The argument for promoting RDF (and at the next level, Linked Data) as the preferred method for encoding/formatting data, as a route to easing data analysis, could be stronger. While Linked Data is mentioned several times, the authors really focus on RDF as the ideal data set. I could give a few examples in the use case where it would have been useful to have emphasised the particular benefits of LD, e.g., in switching from one perspective to another, especially where this necessitated obtaining additional data that could be seen as attributes of that in use. In fact, the most detailed explanation of why LD is a good candidate is found in the further work section.

******

I have a few questions about the future work:
"For example, an organization with a strong workforce of linked data researchers might further widen the cost between shimming and aligning to better emphasize their efficiency with semantic technologies." - don't understand this - is this saying that such researchers might deliberate RAISE their costs just because they can, or to prove they can, build tools to accommodate this? Or is this saying this would be a route to reducing overall cost?

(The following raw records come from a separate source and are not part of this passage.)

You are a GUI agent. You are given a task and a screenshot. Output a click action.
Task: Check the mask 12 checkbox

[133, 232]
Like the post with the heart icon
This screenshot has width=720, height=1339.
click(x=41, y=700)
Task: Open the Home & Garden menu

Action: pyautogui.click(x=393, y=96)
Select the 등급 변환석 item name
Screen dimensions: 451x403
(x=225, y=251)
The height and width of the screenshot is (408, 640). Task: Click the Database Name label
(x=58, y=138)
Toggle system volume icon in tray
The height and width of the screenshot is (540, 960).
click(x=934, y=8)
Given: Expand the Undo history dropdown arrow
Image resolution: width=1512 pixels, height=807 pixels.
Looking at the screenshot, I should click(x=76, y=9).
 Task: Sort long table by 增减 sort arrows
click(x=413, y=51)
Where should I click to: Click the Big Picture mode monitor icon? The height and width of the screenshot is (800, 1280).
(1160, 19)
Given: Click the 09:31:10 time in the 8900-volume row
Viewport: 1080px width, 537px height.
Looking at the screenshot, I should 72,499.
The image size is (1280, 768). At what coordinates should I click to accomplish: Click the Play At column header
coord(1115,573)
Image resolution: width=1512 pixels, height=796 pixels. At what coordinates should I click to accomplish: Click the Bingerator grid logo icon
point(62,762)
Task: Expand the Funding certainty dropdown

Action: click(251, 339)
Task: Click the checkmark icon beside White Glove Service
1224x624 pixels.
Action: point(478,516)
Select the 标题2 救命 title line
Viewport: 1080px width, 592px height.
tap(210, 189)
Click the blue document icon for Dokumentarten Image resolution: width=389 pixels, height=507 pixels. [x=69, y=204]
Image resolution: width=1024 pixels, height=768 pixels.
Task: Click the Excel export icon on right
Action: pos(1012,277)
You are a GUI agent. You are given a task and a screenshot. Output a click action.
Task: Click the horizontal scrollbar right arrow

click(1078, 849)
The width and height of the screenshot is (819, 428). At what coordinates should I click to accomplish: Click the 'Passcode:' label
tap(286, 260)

Why does the pot function not already return "actual cost savings" - was this deliberate design? Or this was simply what can be calculated for now? If any case, why change it? Further, unless the current function does not serve a useful purpose (which begs the question why use it at all) why replace it?

The proposal for further work is actually almost a whole (position) paper in itself, too many points are addressed in a bit more detail than is necessary. I would suggest (only) a few key ones directly related to challenges raised in the main content be addressed here.

A few very specific terms not in wide usage that need to be defined at first use. Or at least point forward to where the definition can be found. E.g., "munge" is not defined till p.3.
"Munging has been recognized in the field for decades …" - WHICH field - the submission is to a Semantic Web journal.
Also need to expand all acronyms, especially those not in common use, at first use. E.g., "… stumbles upon a KML file provided by Analytical Graphics Inc. (AGI)" -> pointing to a footnote with a description of KML - if this is necessary then the implication is the reader may need an expansion of the acronym.
Also, capitalisation of acronyms should be used correctly and consistently - problem mainly in reference list.

"it remains difficult to easily reuse those tools in evolving environments such as the world of linked data analytics – perhaps because they rely on more mundane representations that make it difficult to establish and maintain connections across analyses." - what exactly does "mundane" mean?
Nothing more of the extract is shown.